By Dr. Sophia Yen, MD, MPH, Rebeca Armendariz and Jennie Richardson
Last fall, nearly 100,000 Santa Clara County voters signed a petition to put the recall of Judge Persky on the June 5th ballot. We ask you to vote yes.
Persky shocked our community when he sentenced Stanford swimmer Brock Turner to only six months in jail for sexually assaulting an unconscious woman behind a dumpster. A jury unanimously convicted Turner of three felonies, including assault with intent to rape and sexual penetration of an unconscious and intoxicated person. Turner faced fourteen years in prison — he served 90 days.
After the Turner decision, DA Jeff Rosen removed Persky from another sexual assault case, saying he lacked confidence that Persky could “fairly participate” in a case involving an unconscious victim. Jurors refused to serve in Persky’s courtroom. One juror from the Turner case wrote Persky an open letter saying Turner’s sentence made “a mockery of the whole trial and the ability of the justice system to protect victims of assault and rape.”
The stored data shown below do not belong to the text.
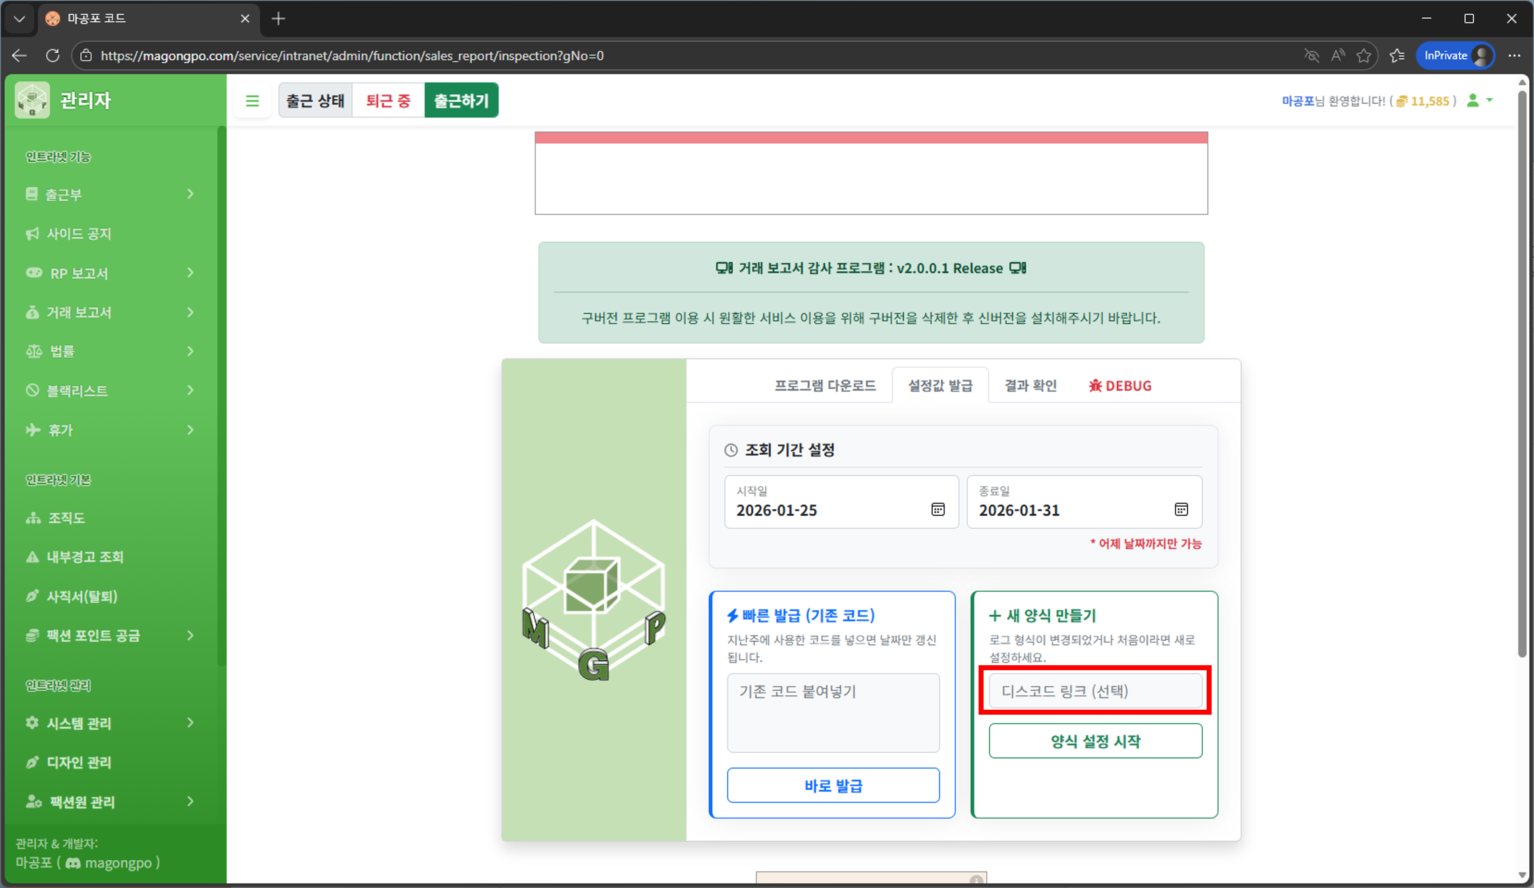The image size is (1534, 888).
Task: Click the megaphone icon beside 사이드 공지
Action: 33,233
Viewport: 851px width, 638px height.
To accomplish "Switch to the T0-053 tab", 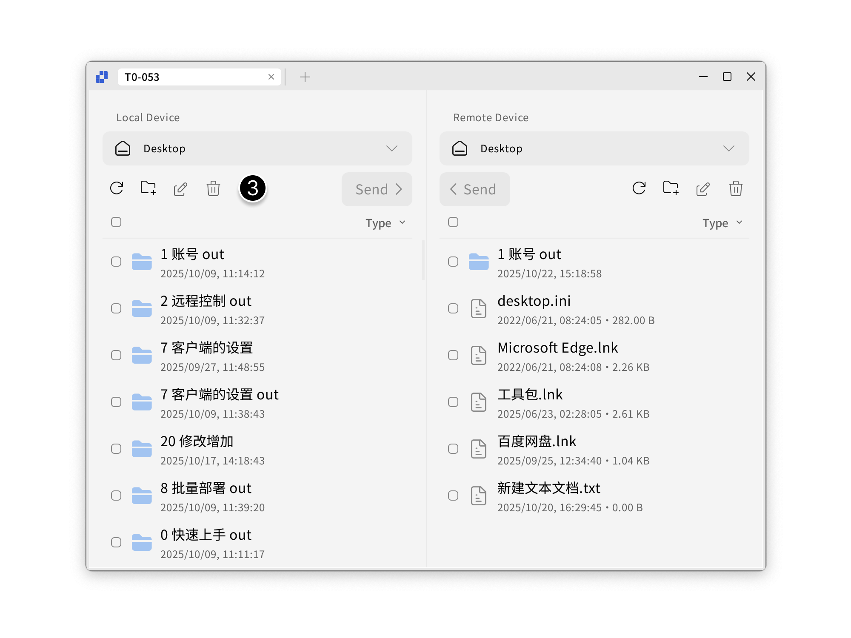I will (191, 77).
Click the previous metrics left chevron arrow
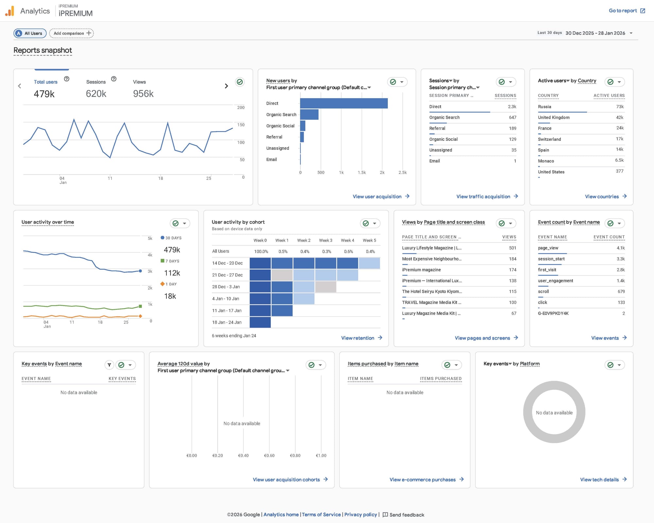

As Congressman Ro Khanna said when Turner was sentenced in 2016:
“It sends the wrong message: that if you are from a privileged background, if you are a star athlete, and if you commit your crime on a college campus, then the law does not apply to you.”
For women, Brock Turner’s sentence isn’t just shocking, it’s dangerous. Why would a victim go through the long process of medical examinations and invasive questions if the result is a slap on the wrist?
Sadly, the Turner sentence was not an isolated incident. Persky, a former Stanford athlete, has a pattern of bias favoring athletes and privileged perpetrators of violence against women. Persky adjusted the sentences of two different college football players convicted of domestic violence to accommodate their football schedules.
In another case, Persky sentenced a Sunnyvale man convicted of felony child pornography to only four days in jail. This sentence was set by Persky not the DA. The man, Robert Chain, had dozens of images of little girls, including an infant, being sexually abused. Persky said he would be “receptive” to reducing Chain’s felony conviction to a misdemeanor after only one year of probation — against the probation recommendation.
Even some of Persky’s supporters have criticized his judgment. Former Santa Clara County Judge Ron Del Pozzo called Turner’s six month sentence “inconsistent with the jury’s verdict” and said he expected a four to six year prison sentence based on other similar cases in our county.
That’s why so many elected officials, newspapers such as the Mercury News, and labor and women’s organizations endorse this recall.
This recall will not affect judicial independence. Under the California Constitution, all county judges are elected to six-year terms and are accountable to the people they serve. Persky would next be up for re-election in 2022. The recall simply moved up the date of that election to 2018.
Santa Clara County voters deserve a judge who takes violence against women seriously. Persky doesn’t. He has lost the community’s trust. Please vote YES on June 5.
Yen lives in Los Altos and is an Adolescent Medicine specialist, long time reproductive rights advocate, Founder of the Silver Ribbon Campaign to Trust Women, CEO and Co-Founder of Pandiahealth.com, mother of 2 daughters, 15 year resident of Santa Clara County, and Co-Chair of the Committee to Recall Judge Persky
Armendariz lives in Gilroy and is a mother and Political Community Organizer for SEIU-USWW, and Co-Chair of the Committee to Recall Judge Persky
Richardson lives in San Jose and is a Board Member of Women’s March Bay Area and Co-Chair of the Committee to Recall Judge Persky
They submitted this to Santa Clara News Online.